Warren Buffett, the Oracle of Omaha, has made himself into a household name through legendary investing techniques that have amassed him a $79 billion net worth at 87 years old. Buffett started playing the markets at the young age of 11, but he's offered sage wisdom on investing for years since he made his first millions. Here are some of Buffett's best tips for making money.

Index Funds

In a letter to his Berkshire Hathaway (BRK.A) (BRK.B) shareholders in 2013, Buffett said his advice for the average investor "could not be more simple." He suggested putting 10% of cash in short-term government bonds and 90% in a "very low-cost" S&P 500 Index fund. In that letter, Buffett suggested Vanguard's variety of funds.

Buffett has long sung the praises of index funds. He said pension funds, institutional investors and individual investors find better long-term results with an index investing policy than they would if they employed "high-fee managers."

Vanguard's short-term government bond index fund runs a 0.16% annual fee with a $3,000 minimum investment. The exchange traded fund version charges 0.07% annually.

Look for 'Moats'

If index funds aren't for you, look out for some of Buffett's "moats" -- as in the water-filled ditch that keeps a castle safe from attack. Buffett has called positive free cash flows, good return on capital and strong competitive advantages within an industry "moats" for companies.

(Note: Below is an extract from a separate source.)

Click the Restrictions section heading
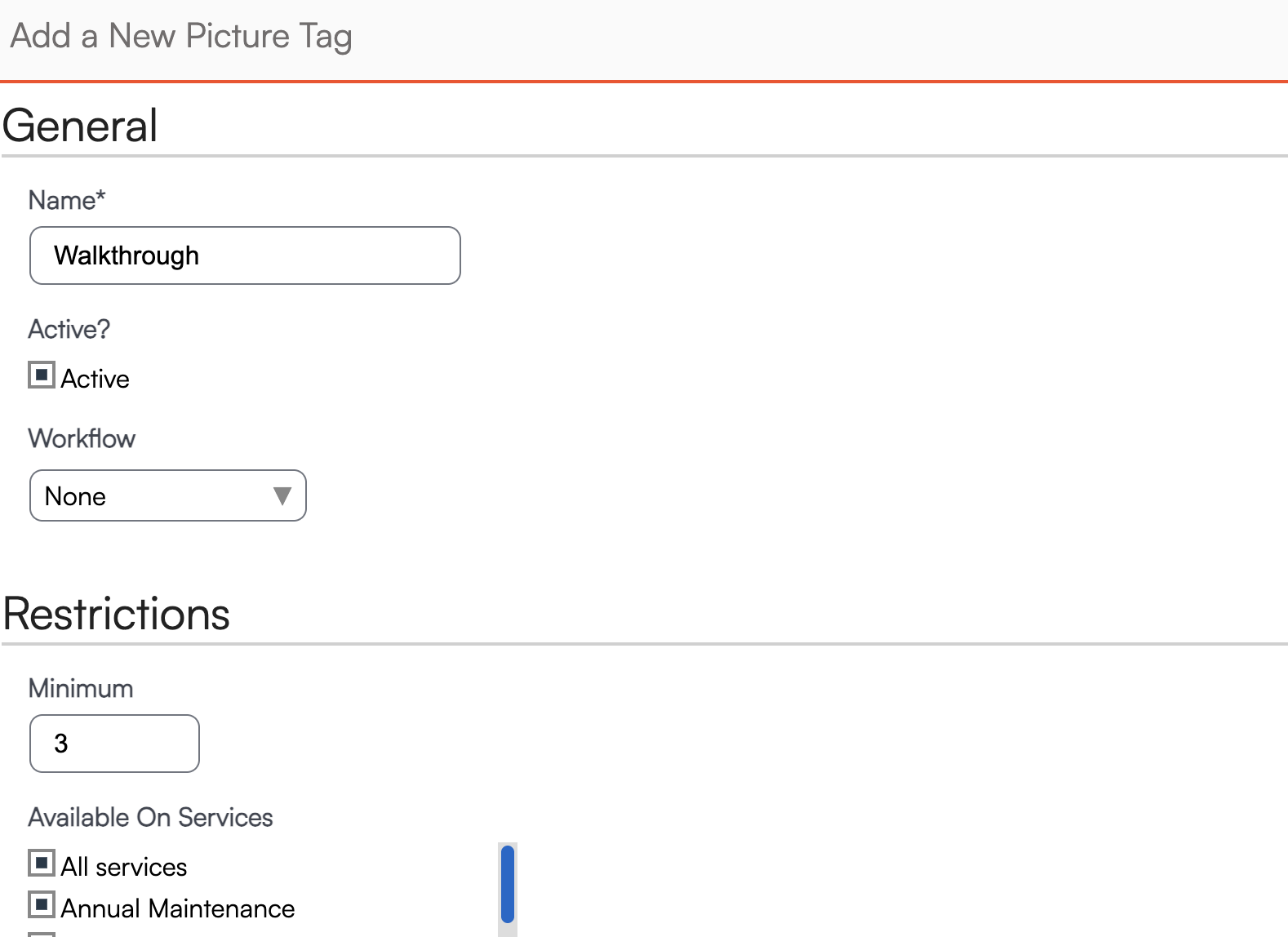The height and width of the screenshot is (937, 1288). [x=117, y=614]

Investors can flock to those moated names by investing in a basket of Buffett-like stocks through Motif automated investing service for $10 a trade. Although Buffett hasn't approved any himself, the Motif fund focuses on similar investing techniques.

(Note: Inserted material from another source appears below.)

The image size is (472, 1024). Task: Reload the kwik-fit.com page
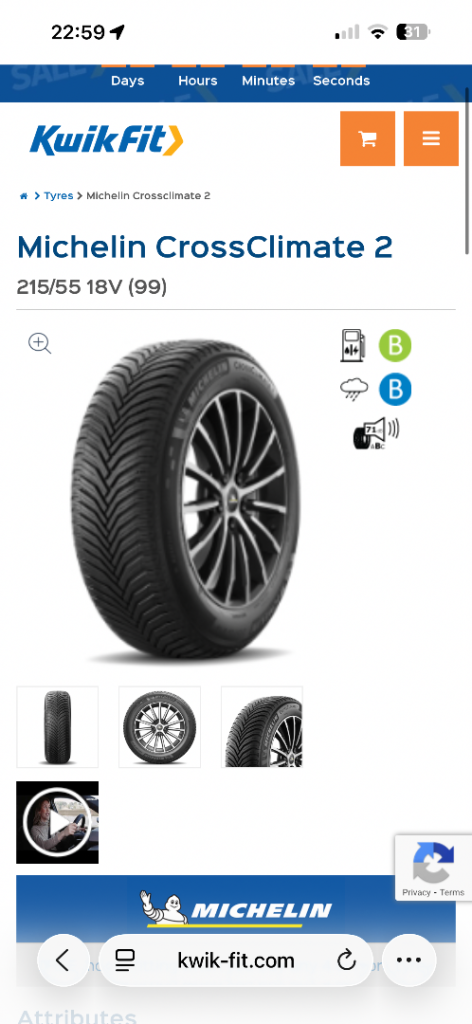[x=346, y=960]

But picking winners in today's market isn't always easy. While the S&P 500 and the Dow Jones Industrial Average hit record intraday highs Monday, geopolitical turmoil and volatility threaten to yank the rug out from under market optimism at any time. With that, remember what Buffett said on fear.

"During such scary periods, you should never forget two things: First, widespread fear is your friend as an investor, because it serves up bargain purchases. Second, personal fear is your enemy," Buffett said in 2016.

"The years ahead will occasionally deliver major market declines - even panics - that will affect virtually all stocks," Buffet wrote in a 2016 letter to investors. "No one can tell you when these traumas will occur - not me, not Charlie [Munger], not economists, not the media."

One of Buffett's top picks is Apple Inc. (AAPL) . The investor has never sold an Apple share (in fact, he just bought more), and said recently that he sees Apple becoming the first trillion-dollar company. Other big Buffett holdings include Coca-Cola (KO) , Wells Fargo (WFC) , American Airlines (AAL) , American Express (AXP) , Bank of America (BAC) , Costco (COST) , Kraft Heinz (KHC) , Southweat Airlines (LUV) , Moody's (MCO) and Restaurant Brands (QSR) .

Warren Buffett with long-time friend Bill Gates.
Warren Buffett with long-time friend Bill Gates.

As for Berkshire...

If you really believe in the Oracle of Omaha, consider investing in his holding company. Berkshire has outperformed the S&P 500 for the past 10 years. 

But, Class A Berkshire shares come with a hefty price tag. Class B shares began trading in 1996, and the main difference between those shares and Class A is price. While Class B shares closed recently at $188.83, Class A shares are hovering around an astonishing $274,810. Class B shares have slightly less say in shareholder votes, but they don't trigger a gift tax like Class A shares do.

Think Long-Term

Don't forget that Buffett has had skin in the game for longer than many reading this have been alive - 76 years, to be exact. It takes time to build a fortune, and even Buffett didn't amass 99% of his wealth until after his 50th birthday.

With that, choose stocks that can stand the test of time. Certain sectors are always going to be strong, even in a recession - that's Buffett's sweet spot. Forget companies that rely on a strong economy like retailers with discretionary or luxury products and focus instead on moves in utilities or strong brand names.

And for what it's worth, Warren Buffett is known for eating whatever he likes and drinking a Coca Cola soda every day. So grab a burger, crack open a cold Coke and start looking for your own moats.